Even travelers who do make it back to the state have had trouble continuing on to their final destinations. The outward ripple of disruptions in air travel has sapped any resilience from the system by flooding desperate people toward already-overstretched options, like rental cars, hotels and alternative transportation.
Corinne Smith had just returned home to Haines on Wednesday after getting stuck in Juneau for four days.
“I am back, I just walked in my apartment and am petting the cats,” said Smith, who works as a reporter at Haines’ public radio station.
After visits with family and friends in California and Oregon, Smith managed to fly through Seattle and onward to Juneau with minimal disruptions. Unfortunately, she was thwarted by a wholly different mode of transportation on Saturday.
“I had intended to take the ferry that night,” Smith said. “But the Matanuska was canceled. I didn’t get a notification about that, I saw it in the news.”
The state’s Department of Transportation and Public Facilities announced last week the ferry has to remain out of service through the end of January because of prolonged repairs and vendor delays.
Flights between Juneau and Haines that Sunday were either fully booked or canceled because of high winds.

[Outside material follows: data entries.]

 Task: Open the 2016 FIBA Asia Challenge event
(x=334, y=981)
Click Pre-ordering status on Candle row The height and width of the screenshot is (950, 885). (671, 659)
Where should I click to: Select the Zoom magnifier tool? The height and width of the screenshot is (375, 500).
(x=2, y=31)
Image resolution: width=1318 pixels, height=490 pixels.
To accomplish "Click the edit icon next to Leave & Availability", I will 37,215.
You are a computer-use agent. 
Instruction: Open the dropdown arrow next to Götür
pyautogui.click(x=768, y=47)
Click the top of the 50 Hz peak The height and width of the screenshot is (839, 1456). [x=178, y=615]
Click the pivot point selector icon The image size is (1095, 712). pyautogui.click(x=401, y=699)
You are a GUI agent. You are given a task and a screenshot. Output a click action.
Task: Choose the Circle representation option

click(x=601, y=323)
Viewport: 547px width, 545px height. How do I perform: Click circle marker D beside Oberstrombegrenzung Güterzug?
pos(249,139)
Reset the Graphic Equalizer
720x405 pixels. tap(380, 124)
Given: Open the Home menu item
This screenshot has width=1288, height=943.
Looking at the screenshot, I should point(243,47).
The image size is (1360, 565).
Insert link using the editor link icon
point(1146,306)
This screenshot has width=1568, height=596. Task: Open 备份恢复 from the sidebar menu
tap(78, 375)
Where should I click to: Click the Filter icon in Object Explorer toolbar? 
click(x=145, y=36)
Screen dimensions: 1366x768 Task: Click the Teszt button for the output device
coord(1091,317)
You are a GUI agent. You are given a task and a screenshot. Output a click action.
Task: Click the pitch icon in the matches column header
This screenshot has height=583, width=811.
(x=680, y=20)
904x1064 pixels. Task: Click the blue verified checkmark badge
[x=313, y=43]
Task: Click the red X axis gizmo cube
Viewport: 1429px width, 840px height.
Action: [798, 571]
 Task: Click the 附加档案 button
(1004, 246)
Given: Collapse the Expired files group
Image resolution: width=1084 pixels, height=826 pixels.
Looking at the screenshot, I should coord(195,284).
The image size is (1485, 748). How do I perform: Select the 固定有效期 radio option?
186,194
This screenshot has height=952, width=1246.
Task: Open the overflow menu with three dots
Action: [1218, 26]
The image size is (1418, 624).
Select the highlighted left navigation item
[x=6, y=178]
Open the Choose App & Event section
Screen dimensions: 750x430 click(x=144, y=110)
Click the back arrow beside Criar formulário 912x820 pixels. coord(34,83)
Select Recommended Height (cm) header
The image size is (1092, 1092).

Same on Monday. Finally, on Tuesday, Smith boarded a small plane with a few other Haines-bound travelers, and braved the gusting gales to set off for the upper Lynn Canal.
“Frankly, I was terrified to fly, but I needed to get back to work,” said Smith, who had been reporting on a COVID-19 outbreak in Haines from her Juneau hotel room, using an elaborate fort configured from a sleeping bag as an improvised sound studio for recordings.
It was a bumpy, turbulent flight, and after passing Chilkat Inlet and descending to within a few dozen feet of the runway, the pilot abruptly turned. He made a second pass and descended, but had to abandon the approach once more.
Today was day 3 of trying to fly from Juneau to Haines. Flights have been canceled the past two days due to high winds. Today we flew, got about 50 ft above the Haines Airport, the pilot made 2 flyovers and then turned around. Too windy. Back to Juneau... pic.twitter.com/MNSJEdafTP
— Corinne Smith (@Cocoluces) January 5, 2022
“We go for a third time, and the pilot pulls up and he’s like, ‘We’re going back to Juneau!’ ” Smith said.
Winds at the runway were too severe for a safe landing.
Early Wednesday morning, with rough seas and high winds, Smith boarded the ferry LeConte. Conditions were far from ideal, but she said by that point many travelers were just desperate for the certainty they would make it home.
Sunrise on the Alaska Marine Highway pic.twitter.com/eYtfsivD3M
— Corinne Smith (@Cocoluces) January 5, 2022
“Pretty choppy, lotta people puked,” said Smith, who did not herself puke. “It wasn’t easy. But everyone was so relieved to go.”
She estimates that the extended stay in Juneau will end up costing her about $500, a manageable but substantial expense.
“This whole thing is very expensive. If there was reliable ferry service, a lot of this could be avoided,” Smith said. “These costs really add up for rural communities.”